March 4, 2008
Helena Bonham-Carter’s Proud Lineage
British actress Helena Bonham-Carter, 41, is the daughter of a British Protestant aristocratic father and a Catholic mother with a complex family history. Her maternal grandmother, born into a very rich Austrian Jewish family, converted to Catholicism to marry Helena’s grandfather, Eduardo Propper de Callejón, a Spanish Catholic diplomat. Meanwhile, Helena’s maternal grandmother’s sister, Lilane, “stayed Jewish” and married Baron Elie De Rothschild of the French Rothschilds.
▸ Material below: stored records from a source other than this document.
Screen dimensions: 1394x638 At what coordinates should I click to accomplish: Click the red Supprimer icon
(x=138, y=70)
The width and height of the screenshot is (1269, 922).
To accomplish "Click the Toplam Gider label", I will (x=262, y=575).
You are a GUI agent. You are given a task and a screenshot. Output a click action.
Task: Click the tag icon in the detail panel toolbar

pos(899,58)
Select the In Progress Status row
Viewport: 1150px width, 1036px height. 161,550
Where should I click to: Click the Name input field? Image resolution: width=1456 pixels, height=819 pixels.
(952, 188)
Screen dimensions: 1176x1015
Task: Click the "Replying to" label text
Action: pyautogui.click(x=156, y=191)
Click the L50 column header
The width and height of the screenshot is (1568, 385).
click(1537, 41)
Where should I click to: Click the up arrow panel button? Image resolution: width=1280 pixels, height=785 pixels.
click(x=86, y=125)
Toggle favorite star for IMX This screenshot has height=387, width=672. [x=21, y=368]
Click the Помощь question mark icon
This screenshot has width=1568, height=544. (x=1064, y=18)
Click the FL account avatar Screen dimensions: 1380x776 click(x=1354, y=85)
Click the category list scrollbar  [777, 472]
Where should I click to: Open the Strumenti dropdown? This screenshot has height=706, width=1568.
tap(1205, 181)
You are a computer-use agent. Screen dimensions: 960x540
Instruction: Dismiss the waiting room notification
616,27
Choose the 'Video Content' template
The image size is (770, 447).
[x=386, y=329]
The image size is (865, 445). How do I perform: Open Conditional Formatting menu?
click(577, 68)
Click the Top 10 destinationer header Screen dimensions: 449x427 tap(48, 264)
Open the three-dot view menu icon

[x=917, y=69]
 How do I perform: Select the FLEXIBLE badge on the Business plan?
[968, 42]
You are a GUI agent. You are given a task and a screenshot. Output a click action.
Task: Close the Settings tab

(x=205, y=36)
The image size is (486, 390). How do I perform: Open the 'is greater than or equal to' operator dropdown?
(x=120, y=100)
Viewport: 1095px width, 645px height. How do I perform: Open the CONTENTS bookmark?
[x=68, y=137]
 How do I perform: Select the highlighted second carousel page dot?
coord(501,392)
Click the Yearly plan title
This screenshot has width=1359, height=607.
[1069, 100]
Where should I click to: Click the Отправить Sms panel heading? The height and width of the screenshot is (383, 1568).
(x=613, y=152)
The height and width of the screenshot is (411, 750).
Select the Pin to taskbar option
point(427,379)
When Lilane died, at 86, in 2003, she was the “grande dame” of the Jewish Rothschild clan.
Eduardo Propper, whose own father was Jewish, has just been named “Righteous Among the Nations” by Yad Vashem, the Israel-based Holocaust remembrance authority. Propper, who was based in Nazi-occupied France in 1940-41, defied orders and issued thousands of Spanish visas to Jewish and non-Jewish refugees (including Liliane Rothschild) so they could transit across Spain and find refuge in a third country.
Propper was punished for his good deed by being posted to North Africa and the records of his visa-issuance mysteriously disappeared. Propper’s son diligently gathered testimonies from those his father helped and he finally met Yad Vashem’s strict standards for “Righteous” designation. Bonham-Carter, who is now making a Harry Potter film, hopes to be able to be in Jerusalem this month for the induction ceremony.
My sense is that Helena Bonham-Carter was not raised anything–or in any event is not religious.
In 2006, she co-starred in the British film, Sixty Six. It tells the tale of an English Jewish boy who is set to have his bar mitzvah in 1966. Bonham-Carter plays his Jewish mother. Unfortunately, the scheduled day of his bar mitzvah coincides with the day that England is set to play its final match for the World Cup–the world’s championship of soccer. (England really did win the World Cup in 1966, the only time it has done so.)
Well, almost everybody watched the game and almost nobody showed up for the poor boy’s bar mitzvah or reception. But he does learn other valuable life lessons.
The film got only moderately good reviews in England and never received a general American release. However, in an interview with a Jewish publication around the time Sixty Six was released, Bonham-Carter startled me by mentioning that she might like to see her son be bar mitzvah. (Bonham-Carter has a young son and daughter with American director Tim Burton, her domestic partner since 2001. Burton isn’t Jewish).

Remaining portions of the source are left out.